真奈美が賢くなかったら、夏樹に力が無かったら、湊がどういう反応をしていたのか容易に想像できる。翔は湊の肩に手を置いた。
「嫌いな人間がいるのは別にいいよ。合う、合わないはあるから。だけど『嫌いだから攻撃しても良い』と変換するのは間違ってる。」
「どうしたの?翔君おかしくない?疲れてるの?」
翔が何故怒っているのか湊は理解できず、首を傾げる。
その対応が翔の体から力を奪って行った。
見たく無い物を一年振りに見せられたから。
「許さない・・・。」
斎藤実知佳が四つん這いのまま呟いた。
その発言に湊の片目がピクっと動き、実知佳の脇腹に蹴りを入れた。
ゴホゴホ咳をしながら倒れる実知佳に『四つん這いだったから蹴りやすいわ。』と言い放つ。
「聞こえなかったんだけど今『許さない』って言った?それこっちのセリフだから。お前みたいなのに好き勝手やられてイライラしてんだよ。」
湊が夏樹を見る。
「ねぇ。早くこいつの事ボコボコにしてよ。」
「いや俺はやっぱり良いや。翔と真奈美さんが嫌って言うなら他の方法探さねーか?俺は二人の気持ちちょっとわかるからよ。」
夏樹は右眉の上にある消えない縦傷を摩った。
「あんたもどうしちゃったのよ。じゃあいいや。私がやるから。」
湊が一歩踏みだそうとした時だ。足が前に進まなかった。異変を感じ、目線を下に移す。
「なに・・これ・・・。」
そこには湊の足首を掴む白い手が地面から生えていた。それだけじゃない。教室内に化物が発生し始めた。一人二人と増え続け、一クラスに五十体以上の化物が現れた。

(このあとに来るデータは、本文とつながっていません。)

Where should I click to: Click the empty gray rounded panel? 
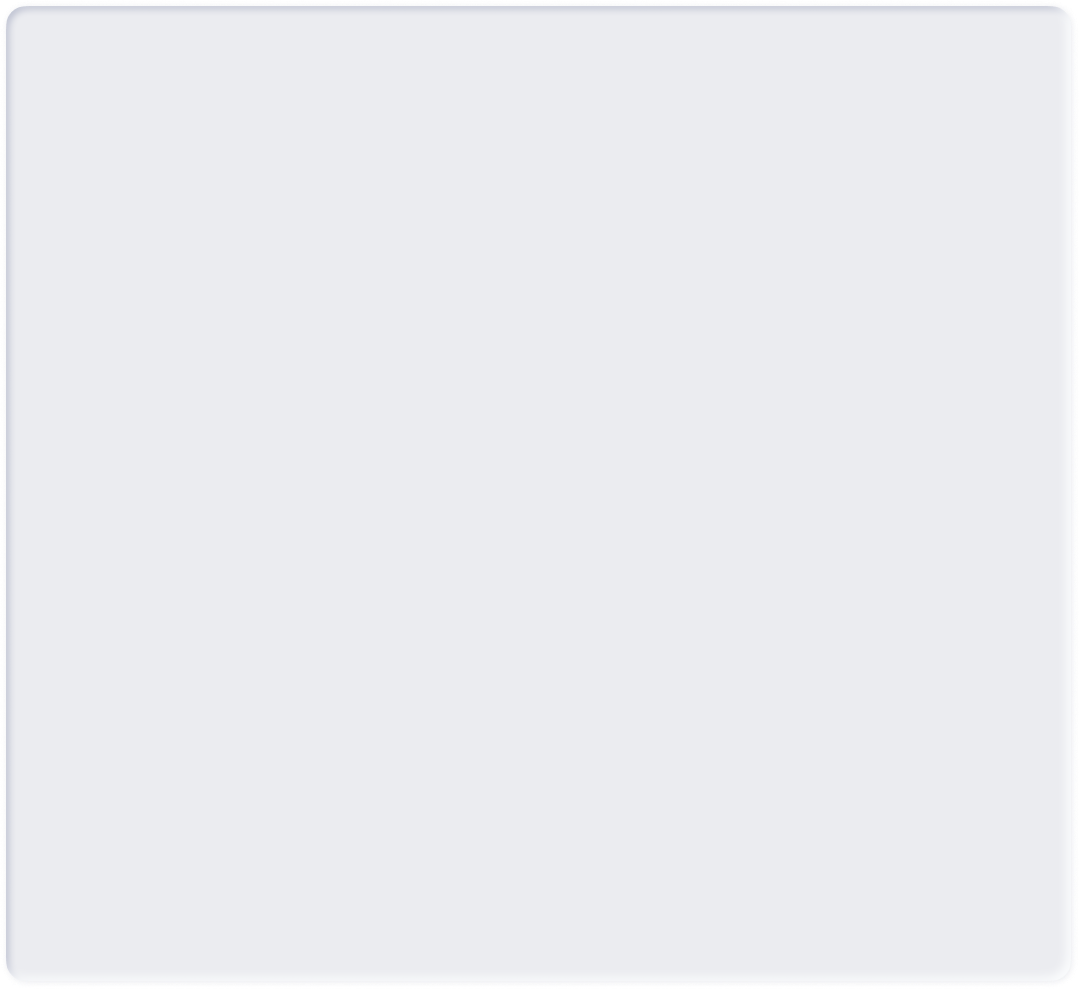540,494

「嘘・・。化物は全部で三十人程度だったはず。あの本に書いてあったから間違っていないのにどういうこと?」
「おい!しかも扉開かねーぞ!閉じ込められた!」
真奈美と夏樹が喋っている隙に、残りの三人の足も白い手が掴み自由を奪った。
「あんたらみたいな人間は全員死ぬべきなんだ。殺してやる。」
想定の倍近い敵戦力の追加。監禁、身動きのできない状況。悪手に続く最悪は四人の作戦が失敗したことを意味していた。